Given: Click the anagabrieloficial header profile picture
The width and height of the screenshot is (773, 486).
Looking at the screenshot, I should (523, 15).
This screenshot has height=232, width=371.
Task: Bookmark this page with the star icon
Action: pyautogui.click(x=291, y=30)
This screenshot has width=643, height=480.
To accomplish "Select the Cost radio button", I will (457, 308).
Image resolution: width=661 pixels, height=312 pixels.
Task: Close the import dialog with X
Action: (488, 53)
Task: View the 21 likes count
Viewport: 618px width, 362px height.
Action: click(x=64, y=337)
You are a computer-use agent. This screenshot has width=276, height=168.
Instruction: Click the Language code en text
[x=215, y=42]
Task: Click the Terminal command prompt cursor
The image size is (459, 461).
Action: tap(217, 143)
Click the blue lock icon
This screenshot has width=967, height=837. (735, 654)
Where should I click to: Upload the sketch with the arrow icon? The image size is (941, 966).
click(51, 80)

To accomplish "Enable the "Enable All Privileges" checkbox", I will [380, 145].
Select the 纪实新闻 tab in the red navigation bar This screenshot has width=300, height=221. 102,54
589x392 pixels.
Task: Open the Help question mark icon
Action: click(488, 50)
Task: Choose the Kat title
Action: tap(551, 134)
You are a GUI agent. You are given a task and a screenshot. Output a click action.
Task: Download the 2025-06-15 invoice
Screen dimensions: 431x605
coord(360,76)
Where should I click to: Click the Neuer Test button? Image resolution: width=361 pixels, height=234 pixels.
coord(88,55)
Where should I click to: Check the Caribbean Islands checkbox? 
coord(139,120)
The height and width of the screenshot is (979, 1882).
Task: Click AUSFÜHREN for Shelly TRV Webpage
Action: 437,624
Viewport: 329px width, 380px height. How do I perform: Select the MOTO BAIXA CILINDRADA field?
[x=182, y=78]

• What to do: Word for word, restate the lines from the one holding "Task: Download the 2025-06-15 invoice" to the last line of the records.

• Answer:
Task: Download the 2025-06-15 invoice
Screen dimensions: 431x605
coord(360,76)
Where should I click to: Click the Neuer Test button? Image resolution: width=361 pixels, height=234 pixels.
coord(88,55)
Where should I click to: Check the Caribbean Islands checkbox? 
coord(139,120)
The height and width of the screenshot is (979, 1882).
Task: Click AUSFÜHREN for Shelly TRV Webpage
Action: 437,624
Viewport: 329px width, 380px height. How do I perform: Select the MOTO BAIXA CILINDRADA field?
[x=182, y=78]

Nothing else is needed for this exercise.